- Provided passage
******************************

No!! There's a fantastic piece by David Weinberger on Does Social Software Matter? (plus comments which lead all over the place)
....social software of the Friendster/LinkedIn sort necessarily get social relationships wrong:
First, social relationships aren’t transitive: If A knows B who knows C who knows D, there is no sense in which A knows C much less D. We do, however, have a social convention for first degree relationships: A is entitled to ask B for an introduction to C. But not to D.
......real social networks are always implicit. The ones constructed explicitly are always — yes, always — infected with a heavy dose of social bullshit. It’s like thinking that the invitation list for your wedding actually reflects your circle of friends and relatives. No, you had to invite Barry-the-Boozer because he’s your cousin and you couldn’t invite Marsha because then you’d have to invite her husband Larry-the-Ass-Grabber and her daughter Erin-the-Snot-Flinger. Explicitly constructed social networks not only lack the differentiation that makes relationships real, they are falsehoods built to reinforce spectral relationships and to avoid ending shaky ones.

******************************

- Dataset excerpt

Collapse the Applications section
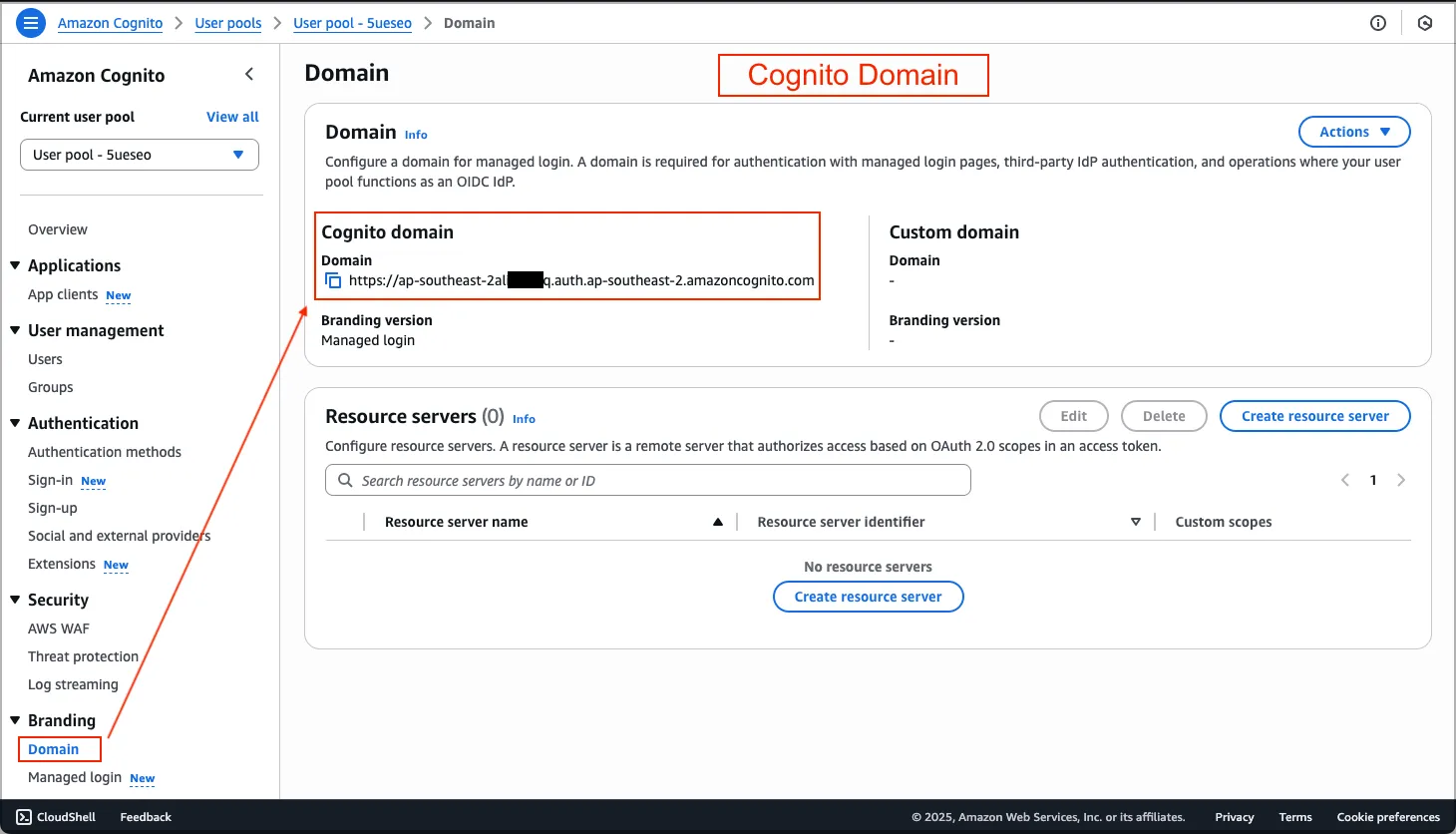The image size is (1456, 834). point(15,265)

******************************

- Activity 1
In the social software passage, what convention exists for first degree relationships?
- Activity 2
Duplicate everything in the social software passage from "No!! There's a" down to "But not to D.".

- Written solution 1
A is entitled to ask B for an introduction to C.

- Written solution 2
No!! There's a fantastic piece by David Weinberger on Does Social Software Matter? (plus comments which lead all over the place)
....social software of the Friendster/LinkedIn sort necessarily get social relationships wrong:
First, social relationships aren’t transitive: If A knows B who knows C who knows D, there is no sense in which A knows C much less D. We do, however, have a social convention for first degree relationships: A is entitled to ask B for an introduction to C. But not to D.